First the book, then the film, now the streets. SW1 is where spies still conduct business in London, writes Kayleigh Kulp.
I t's the height of the Cold War and George Smiley is called to spy on a Soviet mole in "the Circus", the highest echelon of the British Secret Intelligence Service. Smiley obtains information that leads him to the agent at the heart of a previous operation-gone-wrong in Budapest, Hungary. Will Smiley be able to save his agency and the world from Soviet destruction?
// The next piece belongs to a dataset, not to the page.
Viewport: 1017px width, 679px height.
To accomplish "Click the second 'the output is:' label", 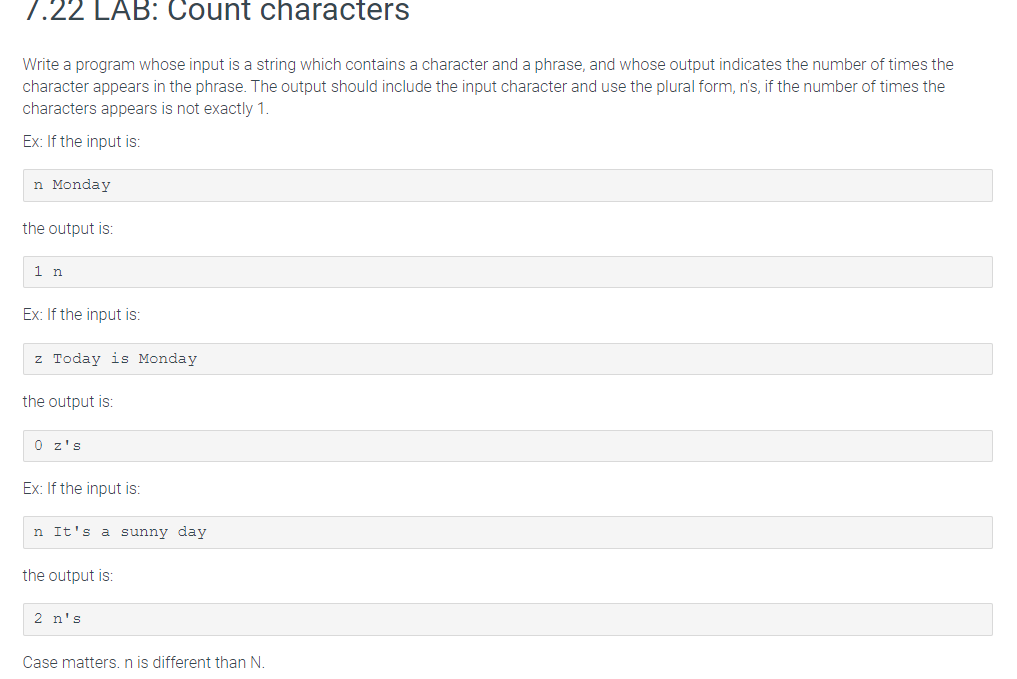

This fictional tale, adapted from John le Carre's 1974 classic novel, Tinker, Tailor, Soldier, Spy, has just opened in cinemas across Australia. London's tourist districts are jam-packed with places where spies thrived and plotted moves against enemy states. Luckily, Brian Gray of The Intelligence Trail (intelligencetrail.co.uk), clad in sunglasses and trench coat, knows where to look.
St Ermin's Hotel
This Westminster hotel was a haven for spies, who were recruited over dinner at its restaurant. It was here that prime minister Winston Churchill founded the Special Operations Executive, which committed espionage against the Axis powers during World War II from an entire floor of the hotel. The agency MI6 was also based here during that time. Don't be surprised to see members of Parliament and Scotland Yard sharing drinks here.
2 Caxton Street, London, SW1; see sterminshotel.co.uk.
2-3 Carlton Gardens
Just outside St James's Park, this group of pretty buildings in a tranquil, tree-lined setting was where, in February 1954, CIA and MI6 officers met to discuss plans for the Berlin Tunnel, a wire-tapping operation. Today, MI6 interviews prospective applicants at 3 Carlton Gardens. Every once in a while, diplomatic protection may be seen around.
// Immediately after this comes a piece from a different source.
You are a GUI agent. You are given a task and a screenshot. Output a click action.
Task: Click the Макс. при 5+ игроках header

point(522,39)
Just off Pall Mall, London, SW1.
21 Queen Anne's Gate
Near St James' Park, Buckingham Palace and posh private clubs, this was the residence and office of the second chief of MI6, Admiral Hugh Sinclair. The property was connected to MI6's headquarters by a secret passageway and was headquarters of the Passport Control Office, which gave a cover to MI6 officers in embassies abroad. Sinclair's successors remained in the building until 1966.
Tower of London
William the Conqueror began building the tower at the centre of his fortress in the early 1080s and it remained an active military establishment for many centuries. Fast-forward to the 20th century and, between 1914 and 1916, several spies were held and executed there. During World War II, it was used as a prison for Rudolf Hess, Adolf Hitler's deputy, and an execution ground by firing squad in 1941 for German spy Josef Jakobs.
The Old Star pub
Near Parliament, Scotland Yard and St Ermin's Hotel, this historic pub is where MI6 operatives met recruits and tense conversations were had over drinks. It's less likely today that the prime street-side view will give you glimpses of mysterious-looking men in black suits heading into unmarked buildings, but you still can enjoy a fine ale while wondering what is transpiring nearby.
66 Broadway, Westminster, London, SW1.